We next adapted the method for single step “press-on” hydrogel confinement in an open-channel using a micropatterned PDMS substrate and glass slide. The PDMS substrate is first patterned with extruding stepped height features required for gel patterning to form individual “hydrogel islands”. Briefly, hydrogel droplets are deposited on the extruded features (island) of the open PDMS surface, following which the device is flipped over and pressed onto a glass slide.

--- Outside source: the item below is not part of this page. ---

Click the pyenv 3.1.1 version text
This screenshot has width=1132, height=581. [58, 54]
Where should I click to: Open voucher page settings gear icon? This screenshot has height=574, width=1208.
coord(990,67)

Upon contact, the hydrogel will remain confined within the island due to the surface tension resulted from the channel height differences (Figure 2A). For robust gel loading and press-on gel confinement, the channel heights for the main channel and hydrogel island were designed to be ~530 and ~340 µm, respectively, resulting in a step height of ~190 µm (Figure 2B). The deposited gel volume is calculated based on area of each island and channel height (~2.5 µL).
Successful gel loading and press-on gel confinement was demonstrated using Collagen I (3 mg/mL) mixed with food dye, and the user can spot different gels on each island as desired (Figure 2B). It should be noted that the gel loading process on open surfaces/channels is significantly easier compared with conventional gel patterning in enclosed microchannels as the user does not need to control the gel loading pressure, and the gel loading speed can be further increased with the use of electronic pipettes.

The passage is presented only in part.